Consistent with previous findings on hypothesis evaluation (Wright 1993; Biggs et al. 1988), the expert evaluates multiple causal hypotheses simultaneously. He indicated a set of seven causal hypotheses for unusual fluctuations. (7) The selection criteria were that all major feasible explanations are included and each hypothesis is distinctive in terms of the underlying motivation and its subsequent audit implications (e.g., further audit procedures required). Compared to considering a subset of the hypotheses, focusing on all possible causes may diminish, if not eliminate, any potential interference effects (Bell and Wright 1995, 134-135). (8) The seven possible causes are:

Cause 1: Earnings management or fraudulent reporting by executive management without defalcation;

Cause 2: Misappropriation of assets by executive management with or without an attempt to conceal the misappropriation;

Cause 3: Earnings management or fraudulent reporting by manager(s) or professional(s) without defalcation;

Cause 4: Misappropriation of assets by manager(s) or professional(s) with or without an attempt to conceal the misappropriation;

Cause 5: Judgment errors by executive(s), manager(s) or professional(s);

Cause 6: Ineffective operation of the client's accounting information system caused either by personnel--or system-related problems;

Cause 7: Unexpected economic conditions (nonerror).

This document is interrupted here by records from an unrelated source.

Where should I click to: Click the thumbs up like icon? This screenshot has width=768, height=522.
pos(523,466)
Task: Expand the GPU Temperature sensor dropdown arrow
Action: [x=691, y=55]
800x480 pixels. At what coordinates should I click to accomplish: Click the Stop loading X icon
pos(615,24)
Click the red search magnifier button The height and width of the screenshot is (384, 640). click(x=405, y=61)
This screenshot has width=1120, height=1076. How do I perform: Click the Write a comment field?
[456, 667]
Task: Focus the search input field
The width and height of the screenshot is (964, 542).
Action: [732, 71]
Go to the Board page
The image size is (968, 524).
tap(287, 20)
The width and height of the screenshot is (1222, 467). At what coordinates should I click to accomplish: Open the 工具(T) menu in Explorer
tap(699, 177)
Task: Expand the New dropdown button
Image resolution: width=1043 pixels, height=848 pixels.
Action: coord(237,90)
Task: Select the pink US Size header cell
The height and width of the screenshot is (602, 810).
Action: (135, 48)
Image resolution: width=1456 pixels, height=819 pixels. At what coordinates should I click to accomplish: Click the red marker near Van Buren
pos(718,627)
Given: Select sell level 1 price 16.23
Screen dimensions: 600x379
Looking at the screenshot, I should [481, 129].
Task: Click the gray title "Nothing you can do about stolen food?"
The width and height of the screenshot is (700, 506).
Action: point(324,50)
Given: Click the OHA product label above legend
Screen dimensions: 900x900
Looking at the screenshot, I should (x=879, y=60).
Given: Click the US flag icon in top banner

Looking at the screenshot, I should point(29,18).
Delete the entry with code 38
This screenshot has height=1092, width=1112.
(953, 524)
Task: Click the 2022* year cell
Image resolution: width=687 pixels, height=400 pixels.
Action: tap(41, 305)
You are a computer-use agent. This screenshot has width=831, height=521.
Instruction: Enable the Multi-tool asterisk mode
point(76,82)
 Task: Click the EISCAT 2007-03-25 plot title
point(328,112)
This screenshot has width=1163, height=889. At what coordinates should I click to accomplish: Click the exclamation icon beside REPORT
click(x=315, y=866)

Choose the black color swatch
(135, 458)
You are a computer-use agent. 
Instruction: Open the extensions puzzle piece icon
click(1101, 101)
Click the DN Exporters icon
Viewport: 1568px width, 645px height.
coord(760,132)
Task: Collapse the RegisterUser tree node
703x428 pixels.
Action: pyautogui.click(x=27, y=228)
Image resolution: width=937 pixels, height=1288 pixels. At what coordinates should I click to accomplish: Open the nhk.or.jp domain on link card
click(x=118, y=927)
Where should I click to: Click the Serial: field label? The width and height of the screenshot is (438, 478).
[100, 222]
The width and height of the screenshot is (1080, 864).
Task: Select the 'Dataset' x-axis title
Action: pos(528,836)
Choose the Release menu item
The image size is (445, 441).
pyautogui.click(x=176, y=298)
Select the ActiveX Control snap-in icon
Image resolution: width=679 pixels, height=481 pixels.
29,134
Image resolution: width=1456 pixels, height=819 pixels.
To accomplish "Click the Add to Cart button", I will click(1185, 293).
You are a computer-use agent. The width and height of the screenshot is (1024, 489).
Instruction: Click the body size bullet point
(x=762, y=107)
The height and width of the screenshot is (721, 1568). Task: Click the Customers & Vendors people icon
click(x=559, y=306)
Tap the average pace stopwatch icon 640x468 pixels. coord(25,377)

Although Causes 1 and 3 are similar, the expert separated these Causes because of the different motivations of alternative levels of management to manipulate the account balances. Similar reasoning resulted in separation of Cause 2 from Cause 4.

Base Rate Probabilities of Causes

Auditors acquire frequency knowledge of the occurrence of errors and causes thereof (Butt 1988; Ashton 1991). The expert provided base rate probabilities for each of the seven causes that would explain any (1) significant overstatements and (2) understatements of the client's revenue, gross accounts receivable, and allowance account balances. The most likely cause of significant revenue and accounts receivable overstatements is unexpected economic conditions that were not incorporated in the auditor's client balance predictions (subgoal #9); therefore, Cause 7 has a base rate probability of .777. The most likely error cause that would explain overstated revenue is earnings management or fraudulent reporting performed by executive management versus midlevel management, resulting in base rate probabilities of. 12 for cause 1 and .03 for Cause 3. Within Cause 1, the expert further differentiated earnings management, a legal but perhaps unethical act, from fraudulent reporting, an illegal act. The expert uses a 3:1 likelihood ratio for these two behaviors; however, the model combines them given their similar audit implications.

Concerning Cause 2 and Cause 4, causes resulting from misappropriation of assets, the expert pointed out that thefts would be associated with understated (not overstated) revenue and accounts receivable; therefore, their probabilities given overstatements should be essentially zero. Also, manufacturing companies typically use simple point-of-sale revenue recognition: it is unlikely that judgment error would result in an unusual fluctuation (overstatements or understatements); thus, the base rate probability of Cause 5 is also extremely low. In addition, the expert indicated a base rate probability of .07 that Cause 6 (i.e., ineffective operation of the client's information system) would explain overstated revenue and accounts receivable.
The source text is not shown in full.